During his senior year at New York University, Pierre interned with a firm called U.S. Trust, where he worked on programming and support in the data center. There he learned programming language for the IBM mainframes and the Pick operating system – skills that soon landed him an opportunity at Aetna, where they were looking to develop an agency automation system. He joined a team of around 200 people tasked with designing, programming and building this system, which the health insurance giant hoped would increase speed, efficiency and accuracy for its agent partners.
After that, Pierre worked stints with multiple top financial services firms, such as Citibank and Prudential, always with an eye towards innovation. He most recently spent 11 years as vice president and chief information officer at the reinsurance broker Holborn Corporation, where he was responsible for critical business application support, service delivery, and the development of client facing technology solutions.

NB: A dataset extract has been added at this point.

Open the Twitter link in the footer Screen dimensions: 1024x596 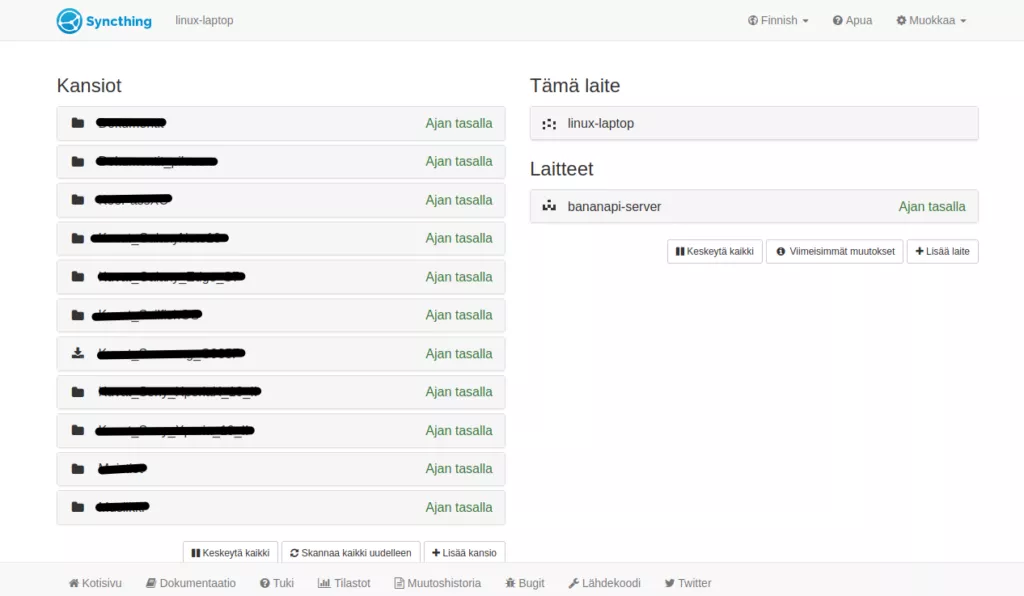(687, 583)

“Every opportunity at every insurance firm I’ve worked with has been based around innovation. They were all trying to do something innovative and trying to leverage technology to transact business in a more efficient manner. That has been the key theme throughout my career,” said Pierre. “When I first started out, technology was just being introduced on a broader scale, with the introduction of PCs and so on. So, I’ve grown up with technology from the very beginning, and I’ve had a lot of opportunities to learn how the insurance industry makes the most of innovation.”
The latest chapter in Pierre’s career is with Protecdiv, a tier-one minority-led insurance and reinsurance broker, with a focus on large publicly-traded and privately-held companies, as well as government and government-sponsored entities. As Protecdiv’s technology leader, Pierre has overall responsibility for the development, maintenance, and deployment of all mission critical IT applications, analytics and infrastructure at the brokerage.
“When it comes to technology, you don’t throw out everything that was done in the past because you’ve created or found something new. Rather, you incorporate it,” Pierre told Insurance Business. “Kael Coleman and Paul Little [the co-founders of Protecdiv] first approached me on a consulting basis to help them launch some new technologies in their business. Since it was 2019, I pitched the idea of being cloud-based and supporting a teleworker or a virtual company. So many industries have leveraged cloud capabilities today and they can have a huge impact on business.
“With all the clichés buzzing around the tech industry, it’s refreshing to have the support from Kael and Paul to incorporate innovation into our processes. We’re going to use the latest and greatest technology if it fits with our business goals, and we’re going to do things to be innovative without changing the fundamentals of insurance. In reinsurance, for example, we still have to get the treaty, and service the cedent and the reinsureds. But if we can find ways to use new tools like the cloud to enable greater efficiency and collaboration, let’s embrace that and let’s make that a differentiator. That’s what attracted me to Protecdiv - the fact that I have this blank canvas to create innovation.”